**The data**
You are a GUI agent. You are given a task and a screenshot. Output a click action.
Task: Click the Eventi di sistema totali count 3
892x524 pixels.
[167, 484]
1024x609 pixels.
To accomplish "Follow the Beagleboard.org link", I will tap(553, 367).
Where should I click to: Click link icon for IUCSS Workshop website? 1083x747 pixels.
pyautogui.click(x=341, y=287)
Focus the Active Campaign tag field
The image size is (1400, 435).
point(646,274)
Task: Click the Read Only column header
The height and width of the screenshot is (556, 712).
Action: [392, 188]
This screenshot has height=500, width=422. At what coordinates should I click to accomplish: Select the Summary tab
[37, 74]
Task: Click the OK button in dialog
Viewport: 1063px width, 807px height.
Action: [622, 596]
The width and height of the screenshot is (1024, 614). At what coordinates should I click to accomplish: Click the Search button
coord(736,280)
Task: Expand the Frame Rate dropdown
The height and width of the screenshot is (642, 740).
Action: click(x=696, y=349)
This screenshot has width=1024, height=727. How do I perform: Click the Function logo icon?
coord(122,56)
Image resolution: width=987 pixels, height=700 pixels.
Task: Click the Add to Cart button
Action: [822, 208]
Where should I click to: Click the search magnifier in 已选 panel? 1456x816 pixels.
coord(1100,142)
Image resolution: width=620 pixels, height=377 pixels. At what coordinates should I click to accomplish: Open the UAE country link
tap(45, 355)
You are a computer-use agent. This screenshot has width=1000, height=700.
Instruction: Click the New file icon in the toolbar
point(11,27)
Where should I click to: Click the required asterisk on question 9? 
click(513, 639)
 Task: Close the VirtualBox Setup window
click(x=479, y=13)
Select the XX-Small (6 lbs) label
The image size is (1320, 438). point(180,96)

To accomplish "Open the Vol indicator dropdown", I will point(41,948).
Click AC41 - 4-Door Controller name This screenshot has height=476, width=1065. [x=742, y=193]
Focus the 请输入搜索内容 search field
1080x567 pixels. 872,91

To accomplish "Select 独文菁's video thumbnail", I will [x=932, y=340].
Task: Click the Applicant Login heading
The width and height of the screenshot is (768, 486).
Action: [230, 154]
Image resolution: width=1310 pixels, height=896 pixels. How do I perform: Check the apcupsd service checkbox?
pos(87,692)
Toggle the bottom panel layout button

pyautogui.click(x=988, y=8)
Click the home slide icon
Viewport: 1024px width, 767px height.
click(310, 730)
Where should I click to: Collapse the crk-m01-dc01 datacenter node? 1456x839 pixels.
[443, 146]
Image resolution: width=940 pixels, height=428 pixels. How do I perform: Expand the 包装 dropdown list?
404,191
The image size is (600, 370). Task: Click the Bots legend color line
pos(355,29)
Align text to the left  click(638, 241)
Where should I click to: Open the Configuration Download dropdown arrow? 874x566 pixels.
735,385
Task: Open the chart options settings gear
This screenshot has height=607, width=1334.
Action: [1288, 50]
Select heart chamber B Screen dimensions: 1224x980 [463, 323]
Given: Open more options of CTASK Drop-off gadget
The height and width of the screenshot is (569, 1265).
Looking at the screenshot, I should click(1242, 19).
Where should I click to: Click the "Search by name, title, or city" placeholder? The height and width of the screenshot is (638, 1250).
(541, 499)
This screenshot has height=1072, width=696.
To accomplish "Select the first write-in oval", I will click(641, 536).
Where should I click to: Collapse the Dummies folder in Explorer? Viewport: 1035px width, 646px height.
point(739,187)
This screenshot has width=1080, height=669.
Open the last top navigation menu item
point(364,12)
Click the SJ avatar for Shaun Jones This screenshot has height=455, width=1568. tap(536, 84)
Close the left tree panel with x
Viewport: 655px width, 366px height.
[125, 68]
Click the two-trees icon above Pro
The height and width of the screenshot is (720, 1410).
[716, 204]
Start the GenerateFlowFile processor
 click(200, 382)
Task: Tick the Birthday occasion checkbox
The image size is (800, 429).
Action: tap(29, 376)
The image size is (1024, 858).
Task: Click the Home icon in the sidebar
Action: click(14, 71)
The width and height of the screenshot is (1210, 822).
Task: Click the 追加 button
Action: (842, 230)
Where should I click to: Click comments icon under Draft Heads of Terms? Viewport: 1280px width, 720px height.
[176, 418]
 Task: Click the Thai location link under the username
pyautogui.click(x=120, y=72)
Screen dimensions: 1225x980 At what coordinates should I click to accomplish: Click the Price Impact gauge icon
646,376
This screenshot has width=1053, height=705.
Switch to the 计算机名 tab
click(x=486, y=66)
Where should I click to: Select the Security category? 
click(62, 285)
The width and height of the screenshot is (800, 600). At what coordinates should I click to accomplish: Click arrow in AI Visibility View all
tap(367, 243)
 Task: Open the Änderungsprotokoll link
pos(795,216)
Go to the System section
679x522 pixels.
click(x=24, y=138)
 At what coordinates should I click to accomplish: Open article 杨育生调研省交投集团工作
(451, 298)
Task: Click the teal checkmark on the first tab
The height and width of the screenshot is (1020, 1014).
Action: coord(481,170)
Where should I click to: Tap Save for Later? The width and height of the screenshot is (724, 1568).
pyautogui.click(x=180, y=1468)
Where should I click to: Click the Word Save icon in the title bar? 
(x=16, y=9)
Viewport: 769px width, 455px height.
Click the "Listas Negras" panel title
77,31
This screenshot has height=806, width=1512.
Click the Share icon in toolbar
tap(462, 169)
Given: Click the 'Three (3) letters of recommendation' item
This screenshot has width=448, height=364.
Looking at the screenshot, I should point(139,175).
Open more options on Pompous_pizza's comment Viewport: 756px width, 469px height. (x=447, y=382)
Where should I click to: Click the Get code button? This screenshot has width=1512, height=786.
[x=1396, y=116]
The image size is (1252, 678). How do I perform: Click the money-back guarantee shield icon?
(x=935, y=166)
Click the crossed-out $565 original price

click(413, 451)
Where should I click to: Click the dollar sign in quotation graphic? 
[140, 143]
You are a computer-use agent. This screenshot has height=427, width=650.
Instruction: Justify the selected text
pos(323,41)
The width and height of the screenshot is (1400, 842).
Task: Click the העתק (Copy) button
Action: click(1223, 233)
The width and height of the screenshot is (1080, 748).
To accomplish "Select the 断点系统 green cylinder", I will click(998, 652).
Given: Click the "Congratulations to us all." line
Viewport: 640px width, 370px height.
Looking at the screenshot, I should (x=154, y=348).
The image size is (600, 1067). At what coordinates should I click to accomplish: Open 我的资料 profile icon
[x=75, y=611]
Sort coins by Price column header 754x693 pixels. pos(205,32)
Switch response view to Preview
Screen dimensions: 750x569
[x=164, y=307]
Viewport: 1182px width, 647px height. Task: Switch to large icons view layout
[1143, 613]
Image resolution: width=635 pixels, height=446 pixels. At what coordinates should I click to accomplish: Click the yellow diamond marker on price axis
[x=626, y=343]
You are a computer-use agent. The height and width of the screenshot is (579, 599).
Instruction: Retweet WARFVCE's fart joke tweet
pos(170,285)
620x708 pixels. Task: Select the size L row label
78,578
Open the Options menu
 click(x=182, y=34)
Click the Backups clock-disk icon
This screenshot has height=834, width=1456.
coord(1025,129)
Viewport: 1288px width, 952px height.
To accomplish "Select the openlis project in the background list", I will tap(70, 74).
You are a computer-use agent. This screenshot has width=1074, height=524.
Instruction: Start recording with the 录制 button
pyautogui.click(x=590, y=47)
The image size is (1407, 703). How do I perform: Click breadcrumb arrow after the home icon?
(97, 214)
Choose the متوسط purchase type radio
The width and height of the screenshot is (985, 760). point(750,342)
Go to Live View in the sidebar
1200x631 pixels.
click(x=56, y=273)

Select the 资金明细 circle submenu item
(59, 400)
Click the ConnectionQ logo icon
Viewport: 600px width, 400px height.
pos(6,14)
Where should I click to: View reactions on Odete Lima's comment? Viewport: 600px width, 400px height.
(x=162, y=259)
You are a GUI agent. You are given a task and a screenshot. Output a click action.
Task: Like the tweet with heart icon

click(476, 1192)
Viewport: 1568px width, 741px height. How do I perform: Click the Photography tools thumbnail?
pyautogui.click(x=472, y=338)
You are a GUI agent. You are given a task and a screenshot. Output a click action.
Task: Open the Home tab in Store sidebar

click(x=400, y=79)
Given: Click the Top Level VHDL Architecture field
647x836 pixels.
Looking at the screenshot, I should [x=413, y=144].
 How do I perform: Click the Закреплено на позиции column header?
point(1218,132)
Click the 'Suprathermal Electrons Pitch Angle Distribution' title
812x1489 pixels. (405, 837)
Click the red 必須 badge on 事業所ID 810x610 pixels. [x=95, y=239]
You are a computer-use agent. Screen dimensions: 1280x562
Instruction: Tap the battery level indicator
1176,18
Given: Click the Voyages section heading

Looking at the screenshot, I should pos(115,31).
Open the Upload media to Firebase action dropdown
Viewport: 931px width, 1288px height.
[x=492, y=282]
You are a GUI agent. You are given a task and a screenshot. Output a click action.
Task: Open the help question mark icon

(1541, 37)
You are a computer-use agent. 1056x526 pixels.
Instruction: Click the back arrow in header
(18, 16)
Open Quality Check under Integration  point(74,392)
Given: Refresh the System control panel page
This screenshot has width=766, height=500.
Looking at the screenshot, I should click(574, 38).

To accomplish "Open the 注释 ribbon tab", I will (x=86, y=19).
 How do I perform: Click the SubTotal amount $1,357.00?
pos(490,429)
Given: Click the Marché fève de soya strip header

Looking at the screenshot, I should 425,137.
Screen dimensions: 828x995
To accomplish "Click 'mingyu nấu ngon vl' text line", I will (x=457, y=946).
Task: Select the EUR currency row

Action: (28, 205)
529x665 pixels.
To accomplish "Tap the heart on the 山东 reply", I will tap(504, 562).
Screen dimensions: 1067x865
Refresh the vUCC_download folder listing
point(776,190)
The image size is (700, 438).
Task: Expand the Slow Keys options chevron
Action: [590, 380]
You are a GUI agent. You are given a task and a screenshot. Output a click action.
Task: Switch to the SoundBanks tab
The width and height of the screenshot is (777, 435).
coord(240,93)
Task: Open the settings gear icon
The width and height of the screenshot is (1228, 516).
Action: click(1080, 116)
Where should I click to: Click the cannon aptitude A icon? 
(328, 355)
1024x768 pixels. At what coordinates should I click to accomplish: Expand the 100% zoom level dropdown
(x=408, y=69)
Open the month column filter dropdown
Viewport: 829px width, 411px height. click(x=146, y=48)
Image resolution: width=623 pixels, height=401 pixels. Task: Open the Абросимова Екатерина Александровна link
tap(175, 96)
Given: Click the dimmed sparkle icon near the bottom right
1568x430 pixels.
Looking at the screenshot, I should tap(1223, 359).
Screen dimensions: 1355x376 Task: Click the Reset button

**Aim of the exercise**
Restate word for word the entries above from the line with "Given: Click the Top" through the line with "Open the Upload", inclusive, leaving out everything else.

**Solution to the problem**
Given: Click the Top Level VHDL Architecture field
647x836 pixels.
Looking at the screenshot, I should [x=413, y=144].
 How do I perform: Click the Закреплено на позиции column header?
point(1218,132)
Click the 'Suprathermal Electrons Pitch Angle Distribution' title
812x1489 pixels. (405, 837)
Click the red 必須 badge on 事業所ID 810x610 pixels. [x=95, y=239]
You are a computer-use agent. Screen dimensions: 1280x562
Instruction: Tap the battery level indicator
1176,18
Given: Click the Voyages section heading

Looking at the screenshot, I should pos(115,31).
Open the Upload media to Firebase action dropdown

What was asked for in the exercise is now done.